Andi melanjutkan, terkait pendidikan, Undang-undang utama yang dimuat dalam RUU Omnibus Law Cipta Kerja adalah Undang-undang Nomor 20 tahun 2003 tentang Sistem Pendidikan Nasional (Sisdiknas). Menurut Andi, Pasal 62 UU Sisdiknas 2003 mengatur soal kewenangan perizinan lembaga Pendidikan, sedangkan Pasal 71 Sisdiknas mengancam pidana bagi lembaga pendidikan yang tidak memiliki izin berusaha pendirian lembaga pendidikan formal ataupun nonformal.

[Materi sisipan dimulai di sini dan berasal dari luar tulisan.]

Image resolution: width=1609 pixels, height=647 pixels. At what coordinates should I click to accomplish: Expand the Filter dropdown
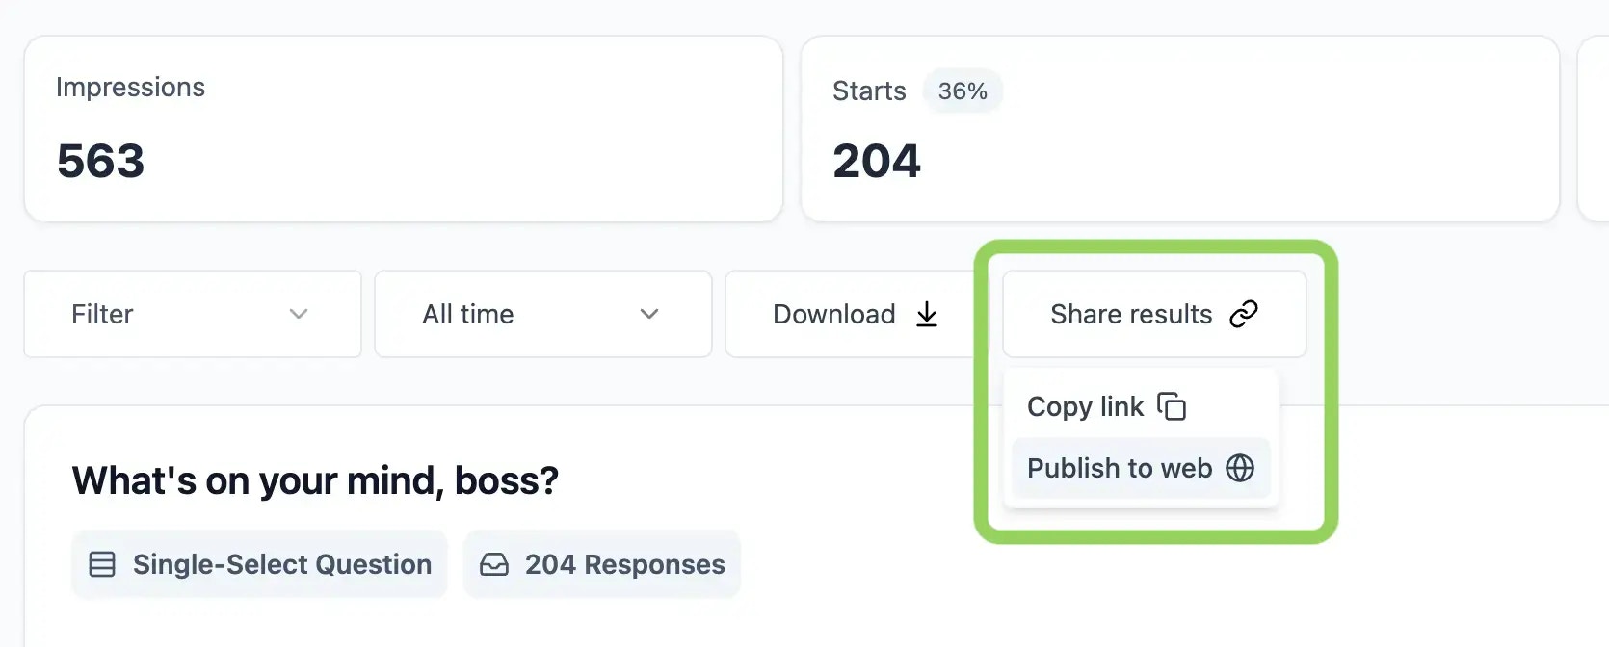click(x=193, y=314)
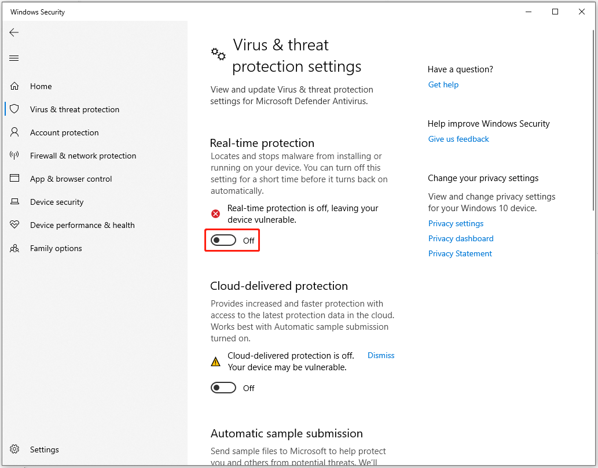
Task: Open Privacy settings
Action: (x=456, y=223)

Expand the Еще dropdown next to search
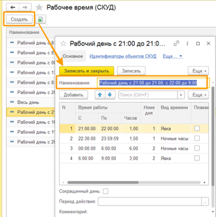point(198,95)
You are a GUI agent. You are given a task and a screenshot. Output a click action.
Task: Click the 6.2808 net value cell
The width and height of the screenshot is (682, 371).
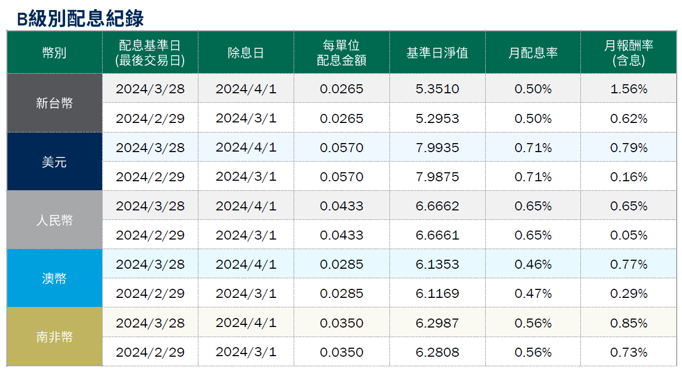click(437, 352)
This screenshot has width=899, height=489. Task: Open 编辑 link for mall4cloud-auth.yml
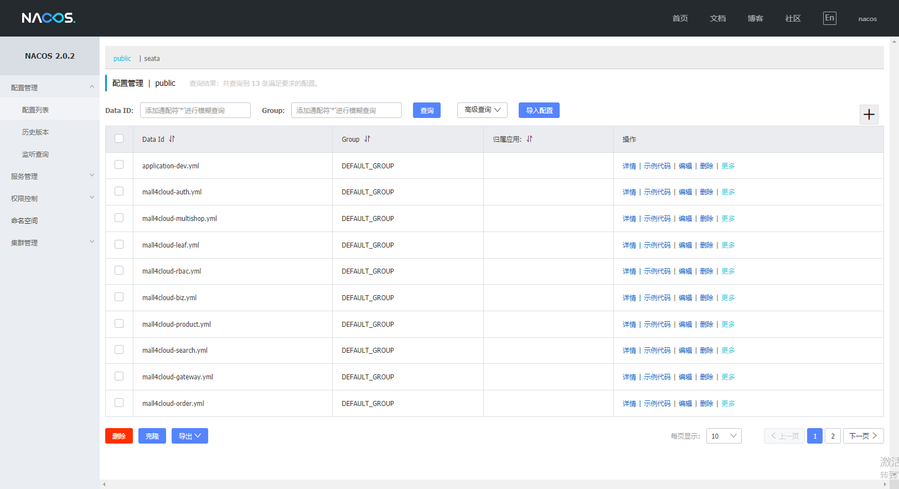[x=685, y=192]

Menurut Andi, RUU Cipta Kerja mengubah pasal 62 dan 71 Sisdiknas hanya terkait kewenangan perizinan pendirian lembaga pendidikan saja, dari kewenangan pemerintah daerah atau pemerintah pusat menjadi kewenangan pemerintah pusat saja. Jadi, pasal 71 yang mengatur soal pidana bagi lembaga pendidikan yang tidak memiliki izin bukan pasal baru dalam RUU Cipta Kerja.

“Pasal 71 ini bukan pasal baru dalam RUU Cipta Kerja, tetaapi sudah ada sejak tahun 2003. Sepanjang menjadi praktisi hukum, saya belum pernah dengar ada sekolah (pendiri) yang terkena pidana karena pasal 71 UU Sidiknas ini. Yang kena pidana bisanya yang memalsukan akreditasi, juga pemalsuan ijasah,” ungkap Dosen Fakultas Syariah dan Hukum UIN Syraif Hidayatullah Jakarta ini.

Pasal 62 dan 71 UU Sisdiknas 2003 yang dimuat dalam RUU Cipta Kerja inilah yang dalam beberapa minggu terakhir memicu anggapan bahwa lembaga informal yang dimaksud dalam UU Sisidknas 2003 tersebut termasuk lembaga pesantren.

Andi meluruskan, lembaga pesantren berbeda dengan lembaga pendidikan formal ataupun informal yang diatur dalam UU Sisdiknas 2003. “Alhamdulillah, dengan adanya UU tentang Pesantren, eksistensi pesantren itu menjadi spesial,” kata Andi.